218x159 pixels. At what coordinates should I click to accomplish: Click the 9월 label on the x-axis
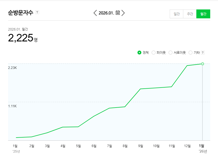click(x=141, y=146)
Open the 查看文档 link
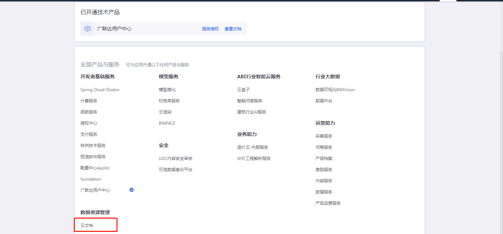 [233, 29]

--

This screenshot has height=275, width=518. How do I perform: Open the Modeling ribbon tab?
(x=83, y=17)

Instructions to follow:
Copy out the material between the lines holding "This screenshot has" and "(x=83, y=17)", inclusive, requests and all. Scale every coordinate in the answers by 1.05, rounding to whole numbers with halves going up.

Exercise solution:
This screenshot has height=275, width=518. How do I perform: Open the Modeling ribbon tab?
(x=87, y=18)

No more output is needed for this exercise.